UVic group part of Canada-wide Bernie Sanders support movement

Campus News World

Calvin Simpson, President of Victoria for Bernie, founded club to get American voters living abroad out to polls

Photo by Paige Parker

Calvin Simpson was a massive Bernie Sanders supporter in 2016, however, he didn’t get involved in any campaigning events for a simple reason: he didn’t know how. 

Fast forward four years — after attending a Model United Nations event in Boston this February, just months before the 2020 U.S. election, the UVic fifth-year student with dual Canadian-American citizenship decided this was the year to find out how to rally support for Sanders. 

“This second time around, I really feel like it’s the last chance for a real progressive with broad popular support to get in office in the United States,” says Simpson, days after “Super Tuesday” — a day where the biggest number of states vote in primary elections, and about one third of delegates needed to clinch a party’s presidential nomination are up for grabs —

a result that pulled former Vice President Joe Biden ahead of Sanders in the Democratic delegate count.

On the Model UN trip, Simpson said he noticed a significant wealth and class divide in the United States compared to Canada, and believes Sanders has a proven track record and authenticity that would help him implement changes to alleviate those issues in the country. 

Initially, when he got back from the trip, Simpson looked for volunteer campaigning opportunities and started phone banking for Sanders. 

However, he was soon invited to join group chats on Slack with Canadian and American Sanders supporters, and decided to establish an on-campus club to inform voters about how they can vote in the Democratic primary while living abroad. 

“There’s a massive Slack community of Bernie supporters who coordinate everything from phone calls to canvassing events,” said Simpson. “There are so many volunteers in this country that are phone banking and canvassing to get out the American abroad vote.” 

Canadians who can’t vote in the U.S. election have been calling Americans south of the border to advocate for Sanders. A group of activists living in Toronto created a Facebook page, “Bernie 2020 Canada”, which has over 500 likes in support of Sanders and have hosted postering, canvassing, and phone banking events in Ontario for Sanders.

Last week, the Toronto Star reported a 30-year-old Toronto man, J.K. Hooper-Macedo, who made hundreds of calls across the U.S. to try and convince Americans to vote for Sanders. Hooper-Macedo cites the impact the Sanders campaign has on working class people, universal healthcare, and a passion to see politics moved to the left — in the U.S. and eventually Canada. 

Within the last week and a half, at the expense of his school work he says with a laugh, Simpson’s established the “Victoria for Bernie” club. Last week he organized a phone bank, and had about 10 volunteers make phone calls to California ahead of Super Tuesday. 

The Democrats Abroad — a Democratic party affiliate for American citizens living outside the U.S. who wish to vote in the presidential nomination process — Global Democratic primary kicked off on Mar. 3 and ran until Mar. 10. Victoria held an in-person polling station on Mar. 7 at Knox Presbytarian church. 

In the Victoria riding of the Global Democratic Primary, after the votes were calculated, Sanders defeated Biden by five votes (62-57).

Currently, Simpson’s club has just over 90 likes on Facebook, and he says that the Canada for Bernie group has given him templates on how to launch and run events in Victoria. On Mar. 5, the club hosted a canvassing event which registered 62 new volunteers — 31 of which are American voters who plan to vote for Sanders in the global primary. 

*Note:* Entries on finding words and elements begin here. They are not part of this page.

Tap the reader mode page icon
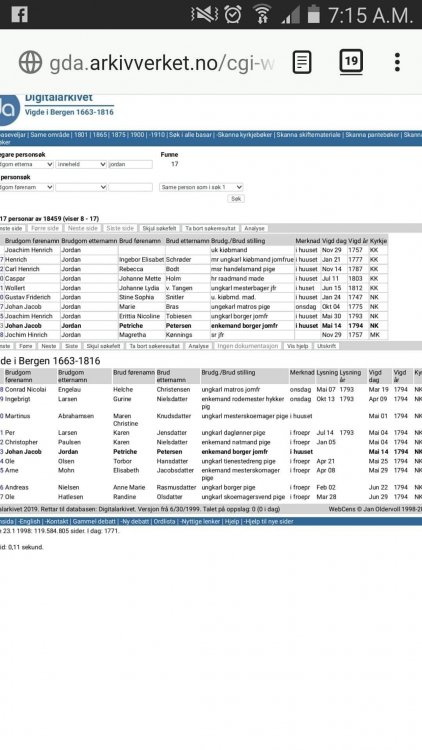 [x=302, y=62]
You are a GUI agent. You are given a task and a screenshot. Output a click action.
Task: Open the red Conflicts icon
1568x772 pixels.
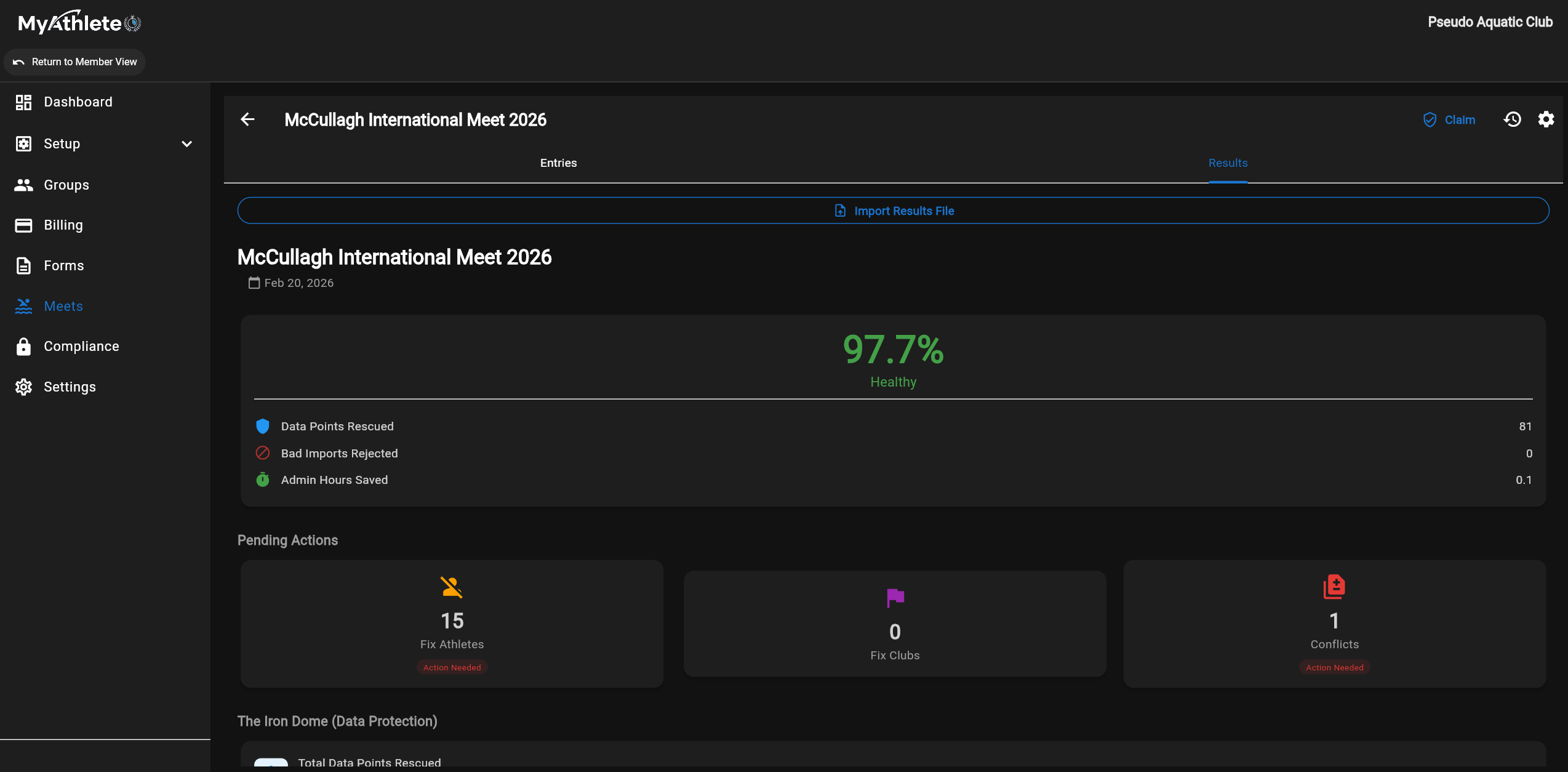[1334, 587]

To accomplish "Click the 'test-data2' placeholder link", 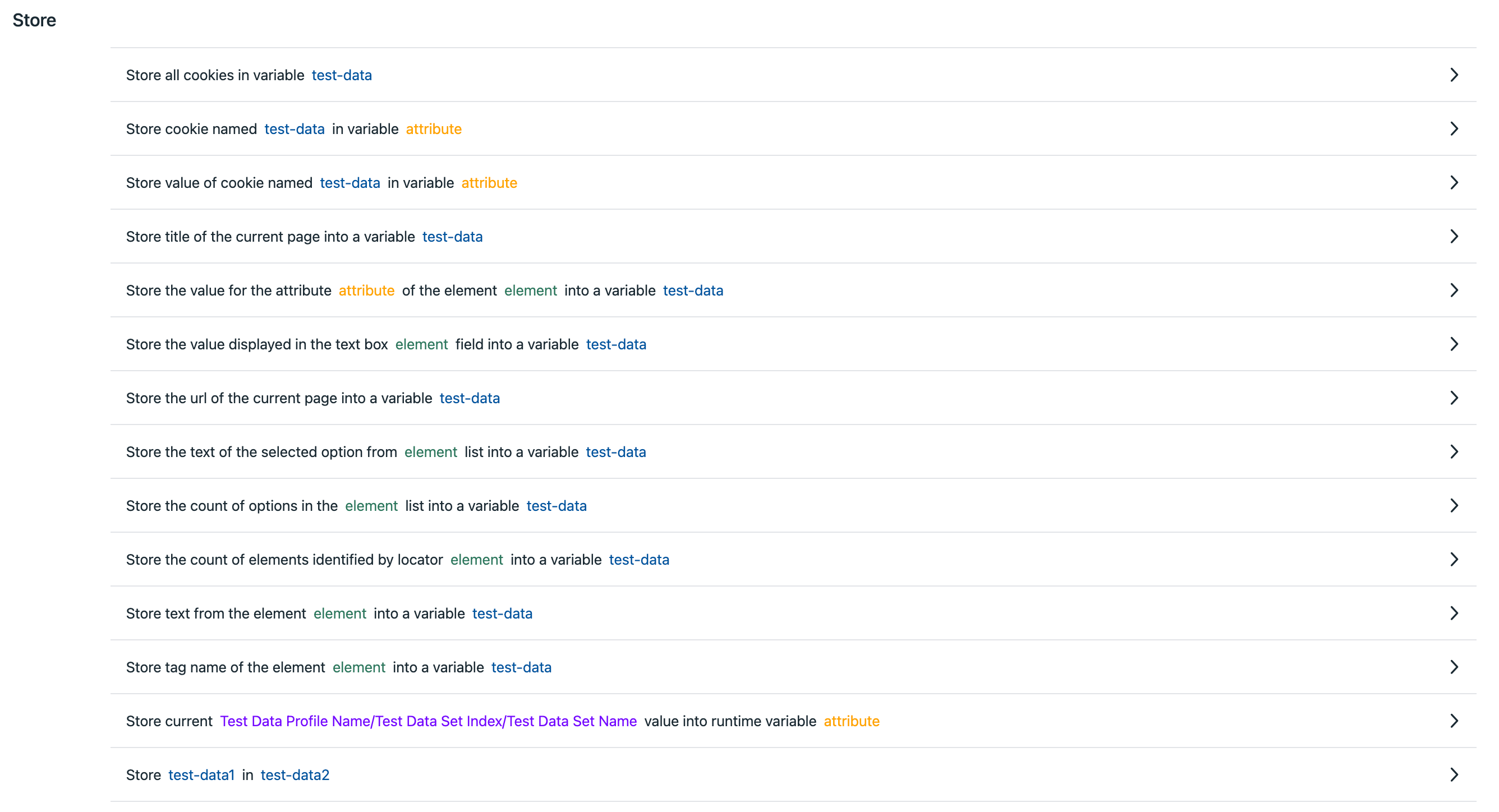I will pos(295,775).
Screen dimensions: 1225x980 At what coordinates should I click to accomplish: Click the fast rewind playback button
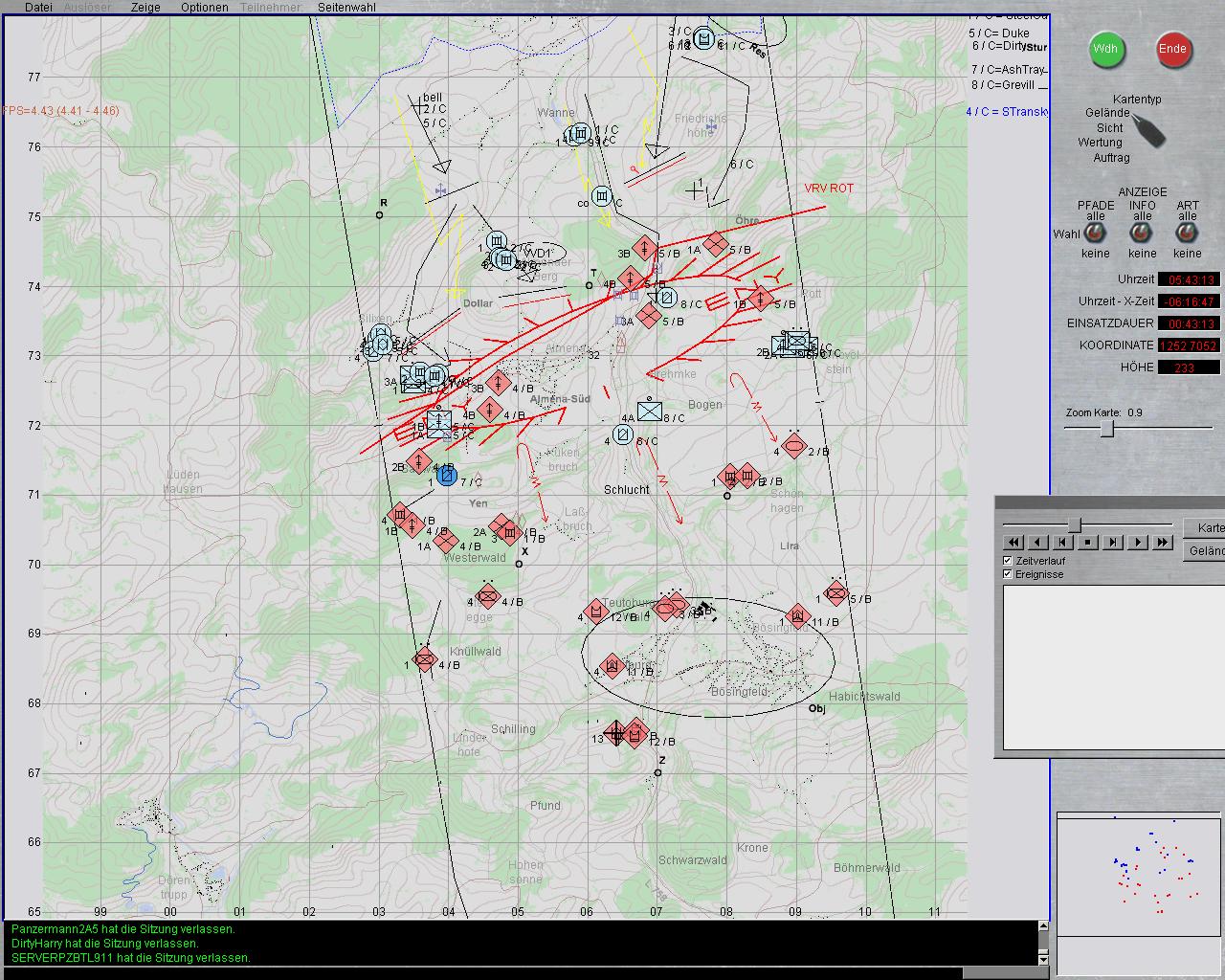point(1013,543)
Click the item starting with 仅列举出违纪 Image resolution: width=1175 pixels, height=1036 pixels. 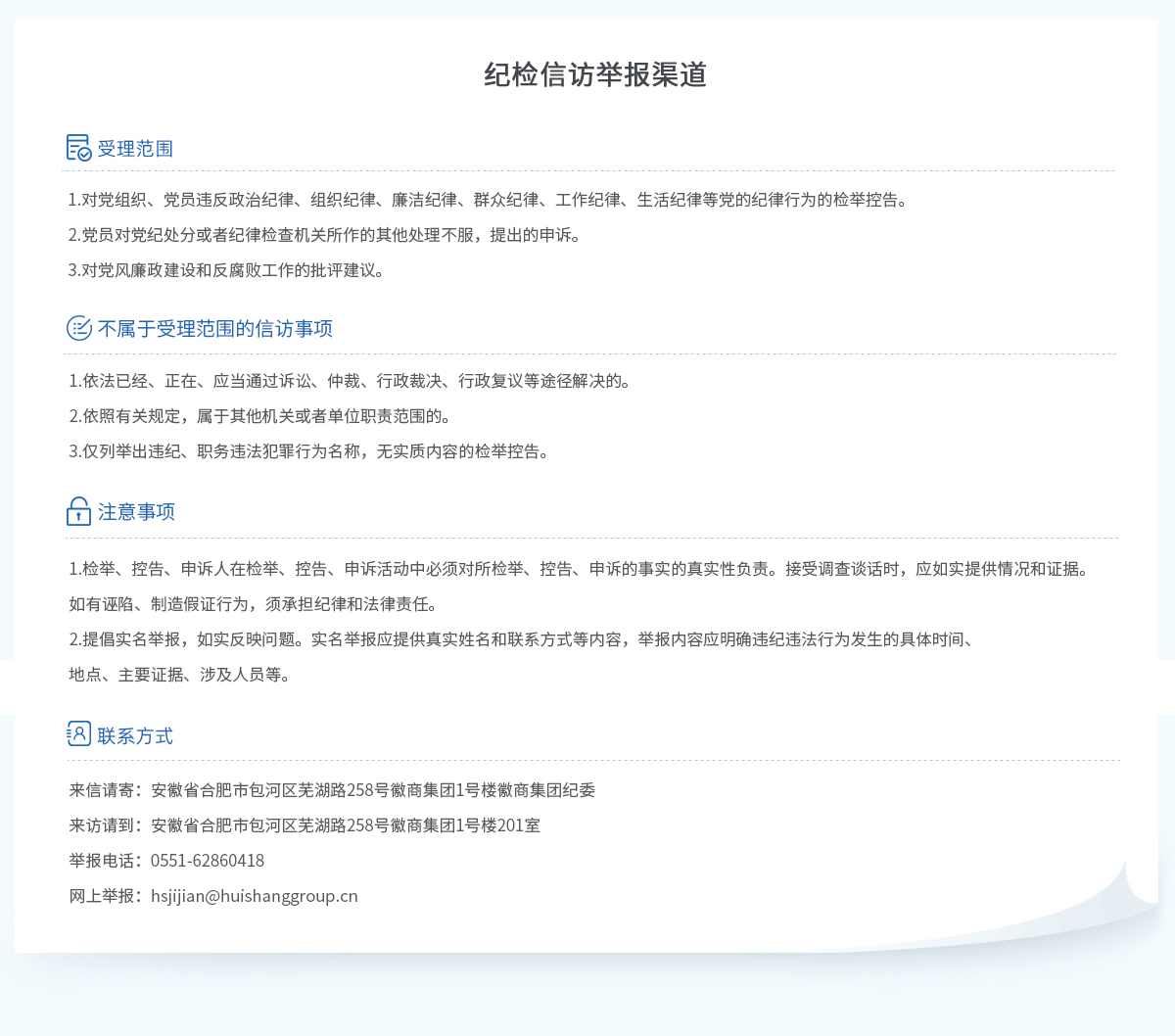pyautogui.click(x=310, y=451)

Simpson says one of the central goals of his club is to encourage American citizens living abroad to vote in the Global Democratic primary, a vote that usually has a low turnout. On Mar. 5, Democrats Abroad reported that voting was up 50 per cent from 2016 in the Global Democratic primary for Super Tuesday. 

“The majority of Americans that live abroad live in Canada, there’s over 600 000 Americans living in this country,” said Simpson. “The Global Democratic primary has one of the lowest voter turnouts out of all the primaries leading to the Democratic nomination… And obviously with our proximity to the border, Victoria is a golden opportunity [to vote].” 

Sanders’ Medicare for All plan was a key reason why Simpson was inspired to found the club. 

“As an American living in Canada, I couldn’t imagine the choice of ever having to choose between going bankrupt and paying for your insulin or something,” he said.

Simpson says his group is planning to host debate viewing parties and maybe a pub night in the months to come. Most of all, he credits the Sanders supporters on Slack in Canada for giving him a chance to be involved the second time around. 

“I wouldn’t have been able to do it if there wasn’t this embedded, built up, network across Canada,” he said.